Extract to read:
[START]

Did you really think I was going to give up on my annual opportunity to pontificate about the arts? Here, in no particular order, are my 10 favorite  movies of 2008 
Visually immaculate, emotionally profound and historically insightful, Wajda's Katyn is an important work in every sense of the term - not only a reminder of one of the worst acts of genocide in human history, but a sublime cinematic work, one that deserves to rank with masterpieces like Kanal and Pokolenie. Pawel Edelman's cinematography is exquisite, Penderecki's score is as glorious as you would expect, and the final scenes of the film, with their unflinching depiction of systematic mass murder, are among the most chilling I've ever seen. But what really shines here is the way Wajda balances the human and the historic, so that his characters retain their individuality even as their small, deeply personal stories give us a sense of the times they lived in. At its best, Katyn has both the weight and the beauty of Greek tragedy - a sense of heroic sadness, of a history relentless and fatal to all who stumble in her path.
Is it a documentary? A satire? A surrealist adventure? A nostalgic homecoming? A memoir on film? Whatever it is, Guy Maddin's whimsical, lyrical and entirely hilarious film is one of the most exhilarating things I've seen on screen this year - a zany, prodigious work that is in equal parts a tribute to memory and a celebration of the imagination, and underscores how thin the line dividing those two really is. To label My Winnipeg 'experimental' would be to do it an injustice - wildly inventive as the film is, it remains true to one of cinema's oldest and most long-standing traditions: the ability of movies to bring our dreams to life.

[END]

Data rows:
[START]

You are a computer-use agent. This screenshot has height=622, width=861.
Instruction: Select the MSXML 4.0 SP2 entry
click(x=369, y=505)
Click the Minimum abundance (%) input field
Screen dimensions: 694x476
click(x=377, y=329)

[END]

Request 1:
Answer these questions using the movie list.
(a) Who is credited with the cinematography of Katyn?
(b) Which two films does the writer say Katyn deserves to rank with?
(c) Which director made My Winnipeg?
Request 2:
Return the passage of the movie list starting at "Is it a documentary?" and ending at "dreams to life.", copied word for word.

Exercise result 1:
(a) Pawel Edelman
(b) Kanal and Pokolenie
(c) Guy Maddin

Exercise result 2:
Is it a documentary? A satire? A surrealist adventure? A nostalgic homecoming? A memoir on film? Whatever it is, Guy Maddin's whimsical, lyrical and entirely hilarious film is one of the most exhilarating things I've seen on screen this year - a zany, prodigious work that is in equal parts a tribute to memory and a celebration of the imagination, and underscores how thin the line dividing those two really is. To label My Winnipeg 'experimental' would be to do it an injustice - wildly inventive as the film is, it remains true to one of cinema's oldest and most long-standing traditions: the ability of movies to bring our dreams to life.